Streptavidin alexa fluor 568 igg

To visualize the subcellular localization of the transiently expressing POI, cells were plated on coverslips (thickness no. 1.5 and radius: 18 mm). For fixed cell imaging, cells were fixed with 4% paraformaldehyde and permeabilized with cold methanol for 5 min at −20 °C. Next, cells were washed with Dulbecco’s phosphate-buffered saline (DPBS) and blocked for 1 h with 2% BSA in DPBS at room temperature. To detect APEX2-fusion expression, cells were incubated with mouse anti-V5 antibody (Invitrogen, cat. no. R960-25, 1:5000 dilution) for 1 h at room temperature. After washing four times with TBST each 5 min, cells were simultaneously incubated with secondary Alexa Fluor 488-goat anti-mouse IgG (Invitrogen, cat. no.

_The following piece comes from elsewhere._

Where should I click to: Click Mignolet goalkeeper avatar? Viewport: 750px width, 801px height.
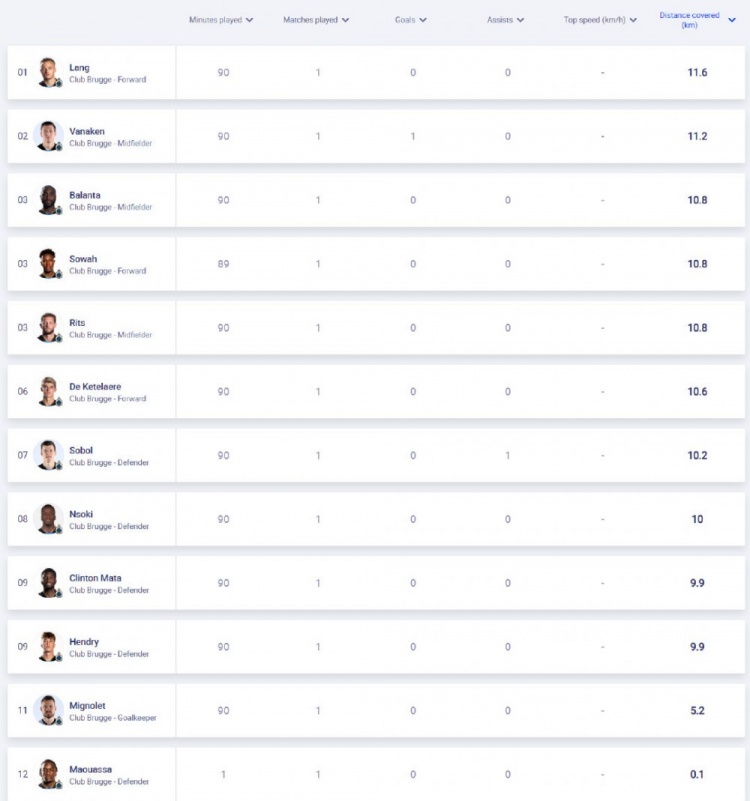click(x=49, y=711)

A-11001, 1:1000 dilution) and streptavidin–Alexa Fluor 568 IgG (Invitrogen, cat. no. S11226, 1:1000 dilution) for 30 min at room temperature. Cells were then washed four times with TBST each for 5 min. Immunofluorescence images were obtained and analyzed SP8 X, Leica (NICEM in Seoul National University, Korea) with objective lens (HC PL APO ×100/1.40 OIL), White Light Laser (WLL, 470–670 nm, 1 nm tunable laser), HyD detector, and controlled by LAS X software.